On December 14, 1946, Plastic Toys, Inc. issued 23 shares of its common stock to petitioner. This transaction was recorded by the corporation on its books by a debit to "commissions payable" and a credit to "capital stock," both in the amount of $4,600.
Petitioner did not file an income tax return for the year 1946.
Petitioner's failure to file an income tax return for the year 1946 was not due to reasonable cause and was due to willful neglect.
Opinion
TIETJENS, Judge: The first issue involves the Commissioner's determination that the petitioner received gross income in 1944 in the amount of $20,000, representing compensation for services rendered to the corporation, Plastic Toys, Inc., which the petitioner failed to include in his income tax*39 return for that year.

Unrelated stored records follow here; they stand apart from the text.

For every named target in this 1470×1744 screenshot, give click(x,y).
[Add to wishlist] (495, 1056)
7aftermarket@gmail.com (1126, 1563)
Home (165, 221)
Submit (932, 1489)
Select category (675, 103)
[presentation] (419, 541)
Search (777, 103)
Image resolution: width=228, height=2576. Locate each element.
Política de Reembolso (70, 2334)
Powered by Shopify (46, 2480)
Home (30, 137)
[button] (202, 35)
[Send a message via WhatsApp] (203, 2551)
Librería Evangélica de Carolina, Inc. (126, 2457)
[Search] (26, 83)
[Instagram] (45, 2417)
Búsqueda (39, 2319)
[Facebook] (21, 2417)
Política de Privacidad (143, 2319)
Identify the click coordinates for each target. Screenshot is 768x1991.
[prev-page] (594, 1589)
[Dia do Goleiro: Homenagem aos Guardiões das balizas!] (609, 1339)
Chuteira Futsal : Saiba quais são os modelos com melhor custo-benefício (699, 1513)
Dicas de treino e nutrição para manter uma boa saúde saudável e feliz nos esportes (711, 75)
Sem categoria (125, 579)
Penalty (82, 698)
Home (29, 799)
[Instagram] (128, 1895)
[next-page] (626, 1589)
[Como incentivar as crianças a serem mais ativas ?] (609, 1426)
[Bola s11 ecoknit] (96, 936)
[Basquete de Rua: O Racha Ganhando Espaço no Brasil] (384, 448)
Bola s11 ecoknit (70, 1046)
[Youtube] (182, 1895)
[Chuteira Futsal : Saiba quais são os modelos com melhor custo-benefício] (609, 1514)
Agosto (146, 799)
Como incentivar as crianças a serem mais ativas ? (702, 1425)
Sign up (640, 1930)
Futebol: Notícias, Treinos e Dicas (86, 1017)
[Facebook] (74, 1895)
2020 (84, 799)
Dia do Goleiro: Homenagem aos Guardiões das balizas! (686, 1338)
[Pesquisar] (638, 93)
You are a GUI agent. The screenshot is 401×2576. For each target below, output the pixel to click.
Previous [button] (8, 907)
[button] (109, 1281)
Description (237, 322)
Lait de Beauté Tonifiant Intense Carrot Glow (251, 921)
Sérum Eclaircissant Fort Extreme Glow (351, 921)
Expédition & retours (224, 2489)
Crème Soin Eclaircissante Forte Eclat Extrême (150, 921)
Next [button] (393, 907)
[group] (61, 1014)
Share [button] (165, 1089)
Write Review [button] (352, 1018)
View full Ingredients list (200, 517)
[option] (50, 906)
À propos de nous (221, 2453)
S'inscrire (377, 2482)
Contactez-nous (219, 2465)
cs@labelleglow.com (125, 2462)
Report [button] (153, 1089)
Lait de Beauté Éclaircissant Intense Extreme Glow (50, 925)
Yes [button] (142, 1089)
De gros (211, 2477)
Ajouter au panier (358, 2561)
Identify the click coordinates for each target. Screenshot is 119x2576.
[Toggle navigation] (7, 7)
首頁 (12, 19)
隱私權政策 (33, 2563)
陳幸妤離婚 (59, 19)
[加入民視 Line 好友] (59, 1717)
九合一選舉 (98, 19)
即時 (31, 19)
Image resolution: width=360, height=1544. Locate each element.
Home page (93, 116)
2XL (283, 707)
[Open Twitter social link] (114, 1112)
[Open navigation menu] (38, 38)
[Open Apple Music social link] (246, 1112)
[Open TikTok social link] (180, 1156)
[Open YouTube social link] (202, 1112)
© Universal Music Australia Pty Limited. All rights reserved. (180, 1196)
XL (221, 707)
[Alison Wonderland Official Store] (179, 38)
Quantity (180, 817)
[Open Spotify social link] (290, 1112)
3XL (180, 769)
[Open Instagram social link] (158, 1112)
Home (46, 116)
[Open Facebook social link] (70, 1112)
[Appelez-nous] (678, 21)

The petitioner contends that the Commissioner is in error for three reasons. First, he contends that the 1944 transaction in which he received stock of the corporation was nontaxable under sections 112(b)(5) and 112(h) of the Internal Revenue Code of 19391 since he exchanged property solely for stock and immediately thereafter was in control of the corporation. According to the petitioner's testimony, the corporation, although organized in January 1944, was not in operation until July of that year. In the meantime the petitioner was busy securing orders, designing molds for the manufacture of toys, arranging construction of such molds, and preparing advertising, including art work required for illustrations and announcement of prices. He says that in July 1944 he transferred to the corporation everything he owned in the toy business and leased a building for use as a factory, and the corporation commenced business operations. In return for the assets he transferred to the corporation he received 100 shares of stock which was all of the issued and outstanding stock of the corporation at that time and therefore he was in control of the corporation.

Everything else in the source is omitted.